Distribution of the minimum of $ 5 $numbers drawn out of $ 1,...,13$ urn with returns

Question

An urn contains $10$ white balls, marked by the numbers $ 1, 2, . . . , 10$, and $3$ blue balls, marked by $11, 12, 13$. $5$ balls are drawn randomly

a) With replacement.

b) Without replacement.

Find the distribution of the minimum of the numbers marked on the balls.

I started a) by marking $\{x\}_{i=1}^5$ the result received at stage $i$.

As $ x= \min{\{x\}_{i=1}^5}$ and $k$ is the minimum number drawn, we could say that:

$P(x\le k) = P(\min{\{x\}_{i=1}^5} \ge k) =* $

• Because $ {\{x\}_{i=1}^5} \ge \min{\{x\}_{i=1}^5} \ge k $ then $ {\{x\}_{i=1}^5} \ge k $

= $ P((x_1\ge k) \cap (x_2\ge k) \cap...\cap (x_5\ge k)) = *$

• The Balls are independent

= $ \prod_1^5P(x_i \ge k) = * $

• $ P(x_i \ge k)= \frac{13-k}{13}$

$ (1- \frac{k}{13})^5. $

Am I on the right path?

Thanks in advance.

Answer 1

Clearly, the ball color is irrelevant as the problem is posed.

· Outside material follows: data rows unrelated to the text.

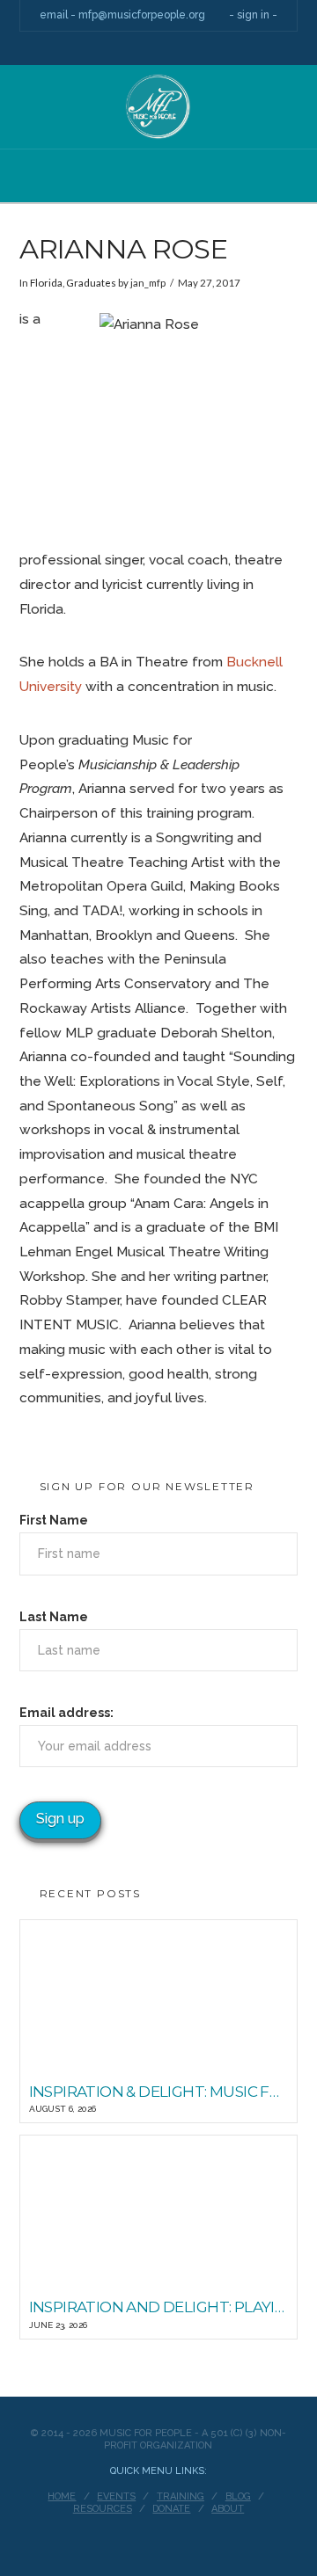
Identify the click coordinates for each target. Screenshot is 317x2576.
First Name (53, 1520)
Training (180, 2496)
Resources (102, 2508)
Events (116, 2496)
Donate (171, 2508)
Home (62, 2496)
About (227, 2508)
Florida (46, 282)
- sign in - (253, 15)
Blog (238, 2496)
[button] (158, 189)
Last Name (53, 1617)
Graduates (91, 282)
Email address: (66, 1713)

So let's look at the general case of draws from a discrete uniform distribution on the set $\{1, 2, \ldots, m\}$. In this case, when draws are with replacement, the minimum number drawn is given by the order statistic $$X_{(1)} = \min(X_1, X_2, \ldots, X_k)$$ where each $X_i \sim \operatorname{DiscreteUniform}(1,m)$. Then $$\Pr[X_{(1)} \ge x] = \prod_{i=1}^k \Pr[X_i \ge x] = \left(\frac{m-x+1}{m}\right)^k,$$ hence $$\Pr[X_{(1)} = x] = \Pr[X_{(1)} \ge x] - \Pr[X_{(1)} \ge x+1] = \frac{(m-x+1)^k-(m-x)^k}{m^k}, \quad x=1, 2, \ldots, m.$$

In the case without replacement, let $Y_k$ represent the minimum value observed from a sample of size $k$, with $1 \le k \le m$. Clearly, there are $\binom{m}{k}$ possible distinct (irrespective of order) $k$-subsets that could be observed. Suppose a randomly chosen $k$-subset has the form $$S_k = \{s_1, s_2, \ldots, s_k\}, \quad 1 \le s_1 < s_2 \ldots < s_k \le m.$$ Then $Y_k = s_1$ by construction. How many subsets satisfy $s_1 = y$? There is only one way to choose the first element. Of the rest, there are $\binom{m-y-1}{k-1}$ ways to choose the others; therefore, $$\Pr[Y_k = y] = \frac{\binom{m-y}{k-1}}{\binom{m}{k}}, \quad y = 1, 2, \ldots, m-k+1.$$

Answer 2

Most of what you have in part (a) looks correct; however, I have a couple of points to correct. If $x=\min{X_i}$, then $\mathbb{P}(x\geq k)=\prod\mathbb{P}(X_i\geq k)$. Additionally, $\mathbb{P}(X_i\geq k)=1-\frac{k-1}{13}=\frac{14-k}{13}$, so $\mathbb{P}(x\geq k)=\left(\frac{14-k}{13}\right)^5$.

Do you have any thoughts on (b)? I have a few helpful computations (maybe more than helpful). I start by computing the highest possible value of $x=9$. The value $\binom{13}{5}=1287$ is useful here. \begin{align*} \mathbb{P}(x=9)&=\frac{1}{1287}\\ \mathbb{P}(x=8)&=\frac{1}{1287}\cdot\binom{5}{4}\\ \mathbb{P}(x=7)&=\frac{1}{1287}\cdot\binom{6}{4}\\ \mathbb{P}(x=6)&=\frac{1}{1287}\cdot\binom{7}{4}... \end{align*}

If you continue in this pattern, you will have all of the outcomes! The binomial terms come from fixing the minimum value and allowing four free choices larger than the minimum.